Requirements » Copy the rows below word for word, beginning with the line that contains "Open the pesto salad bowl photo" and continuing through the line that contains "Open three-dot menu".

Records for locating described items

::::::::::

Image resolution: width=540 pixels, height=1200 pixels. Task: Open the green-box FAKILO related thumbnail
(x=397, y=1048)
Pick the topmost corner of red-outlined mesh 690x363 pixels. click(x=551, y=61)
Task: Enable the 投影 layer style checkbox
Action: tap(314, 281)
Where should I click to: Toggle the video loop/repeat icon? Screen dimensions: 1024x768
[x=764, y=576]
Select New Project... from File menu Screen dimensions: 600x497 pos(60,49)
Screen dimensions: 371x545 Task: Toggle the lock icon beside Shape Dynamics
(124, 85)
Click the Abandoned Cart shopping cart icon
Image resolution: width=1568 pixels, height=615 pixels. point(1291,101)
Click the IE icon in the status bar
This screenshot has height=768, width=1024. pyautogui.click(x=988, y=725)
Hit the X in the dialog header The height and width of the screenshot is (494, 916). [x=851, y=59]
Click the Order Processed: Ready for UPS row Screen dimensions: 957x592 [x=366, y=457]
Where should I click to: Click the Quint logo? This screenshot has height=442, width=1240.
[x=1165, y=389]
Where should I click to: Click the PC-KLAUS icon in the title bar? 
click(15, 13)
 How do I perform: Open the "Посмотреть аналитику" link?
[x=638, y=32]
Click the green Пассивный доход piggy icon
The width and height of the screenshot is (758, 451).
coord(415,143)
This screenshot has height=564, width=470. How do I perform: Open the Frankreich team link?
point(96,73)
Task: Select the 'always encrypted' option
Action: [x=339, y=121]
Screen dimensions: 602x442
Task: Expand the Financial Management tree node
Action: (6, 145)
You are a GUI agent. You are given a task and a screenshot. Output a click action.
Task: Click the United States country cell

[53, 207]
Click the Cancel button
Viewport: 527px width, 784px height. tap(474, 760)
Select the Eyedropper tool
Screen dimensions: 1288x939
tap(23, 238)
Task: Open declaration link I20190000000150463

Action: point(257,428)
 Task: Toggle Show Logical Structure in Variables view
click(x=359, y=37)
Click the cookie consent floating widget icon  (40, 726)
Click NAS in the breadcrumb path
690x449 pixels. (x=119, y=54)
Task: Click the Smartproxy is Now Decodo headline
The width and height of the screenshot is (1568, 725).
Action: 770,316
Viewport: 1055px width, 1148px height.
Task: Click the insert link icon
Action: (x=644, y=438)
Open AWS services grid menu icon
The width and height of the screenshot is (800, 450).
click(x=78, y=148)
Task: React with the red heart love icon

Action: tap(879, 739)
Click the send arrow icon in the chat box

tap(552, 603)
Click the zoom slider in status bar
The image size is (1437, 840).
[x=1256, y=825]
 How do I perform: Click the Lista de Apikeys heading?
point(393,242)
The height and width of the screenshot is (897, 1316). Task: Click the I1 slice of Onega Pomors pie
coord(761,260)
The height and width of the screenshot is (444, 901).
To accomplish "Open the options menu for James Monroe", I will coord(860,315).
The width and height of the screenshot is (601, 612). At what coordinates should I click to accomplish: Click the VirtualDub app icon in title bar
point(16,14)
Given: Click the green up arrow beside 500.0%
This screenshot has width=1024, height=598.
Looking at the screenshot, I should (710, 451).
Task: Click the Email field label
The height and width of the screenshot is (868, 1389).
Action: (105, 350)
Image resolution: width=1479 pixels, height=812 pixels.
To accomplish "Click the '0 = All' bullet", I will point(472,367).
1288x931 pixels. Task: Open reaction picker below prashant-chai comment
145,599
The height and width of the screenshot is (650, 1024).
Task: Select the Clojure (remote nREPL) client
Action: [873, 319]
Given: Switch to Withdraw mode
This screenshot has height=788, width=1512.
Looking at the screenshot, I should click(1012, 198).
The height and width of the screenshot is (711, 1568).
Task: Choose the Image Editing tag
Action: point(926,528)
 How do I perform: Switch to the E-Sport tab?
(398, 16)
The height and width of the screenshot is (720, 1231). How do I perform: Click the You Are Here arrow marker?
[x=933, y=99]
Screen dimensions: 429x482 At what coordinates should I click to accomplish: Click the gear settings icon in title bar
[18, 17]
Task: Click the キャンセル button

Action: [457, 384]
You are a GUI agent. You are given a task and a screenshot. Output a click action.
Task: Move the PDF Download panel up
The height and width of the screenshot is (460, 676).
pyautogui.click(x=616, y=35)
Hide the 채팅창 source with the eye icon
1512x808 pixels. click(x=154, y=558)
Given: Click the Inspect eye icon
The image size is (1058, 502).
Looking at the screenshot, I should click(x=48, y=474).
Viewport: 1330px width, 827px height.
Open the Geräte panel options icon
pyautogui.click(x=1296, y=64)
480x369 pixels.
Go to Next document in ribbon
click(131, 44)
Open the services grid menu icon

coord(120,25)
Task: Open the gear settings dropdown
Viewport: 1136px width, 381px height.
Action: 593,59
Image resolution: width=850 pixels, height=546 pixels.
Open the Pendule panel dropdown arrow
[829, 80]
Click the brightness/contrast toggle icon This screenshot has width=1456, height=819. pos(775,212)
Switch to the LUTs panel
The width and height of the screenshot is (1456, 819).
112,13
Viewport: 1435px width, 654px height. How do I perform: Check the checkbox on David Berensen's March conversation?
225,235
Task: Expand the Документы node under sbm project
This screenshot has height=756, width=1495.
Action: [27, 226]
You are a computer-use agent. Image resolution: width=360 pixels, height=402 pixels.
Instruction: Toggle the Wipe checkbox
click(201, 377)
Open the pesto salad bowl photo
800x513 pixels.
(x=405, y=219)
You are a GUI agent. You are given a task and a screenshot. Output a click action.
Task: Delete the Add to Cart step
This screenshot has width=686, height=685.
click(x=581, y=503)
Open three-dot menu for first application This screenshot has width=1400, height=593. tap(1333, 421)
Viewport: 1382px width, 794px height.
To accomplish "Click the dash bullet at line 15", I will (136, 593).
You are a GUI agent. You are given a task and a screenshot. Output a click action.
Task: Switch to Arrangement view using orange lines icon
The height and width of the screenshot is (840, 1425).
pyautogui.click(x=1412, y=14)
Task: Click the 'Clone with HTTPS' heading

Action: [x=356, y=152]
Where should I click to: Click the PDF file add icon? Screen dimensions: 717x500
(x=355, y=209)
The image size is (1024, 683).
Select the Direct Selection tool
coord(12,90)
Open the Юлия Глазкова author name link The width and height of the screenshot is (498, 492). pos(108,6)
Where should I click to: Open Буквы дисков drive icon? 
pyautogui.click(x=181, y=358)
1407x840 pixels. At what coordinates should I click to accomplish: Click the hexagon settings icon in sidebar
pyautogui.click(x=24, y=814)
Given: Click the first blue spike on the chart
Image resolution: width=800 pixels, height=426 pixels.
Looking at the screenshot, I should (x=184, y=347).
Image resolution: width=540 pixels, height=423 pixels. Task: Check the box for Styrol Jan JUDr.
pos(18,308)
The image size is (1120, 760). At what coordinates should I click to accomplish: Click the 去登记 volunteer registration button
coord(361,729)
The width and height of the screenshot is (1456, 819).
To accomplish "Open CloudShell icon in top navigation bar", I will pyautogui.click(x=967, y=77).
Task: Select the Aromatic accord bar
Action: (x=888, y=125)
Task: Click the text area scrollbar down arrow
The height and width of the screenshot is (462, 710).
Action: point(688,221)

::::::::::

Output for this exercise »
Open the pesto salad bowl photo
800x513 pixels.
(x=405, y=219)
You are a GUI agent. You are given a task and a screenshot. Output a click action.
Task: Delete the Add to Cart step
This screenshot has width=686, height=685.
click(x=581, y=503)
Open three-dot menu for first application This screenshot has width=1400, height=593. tap(1333, 421)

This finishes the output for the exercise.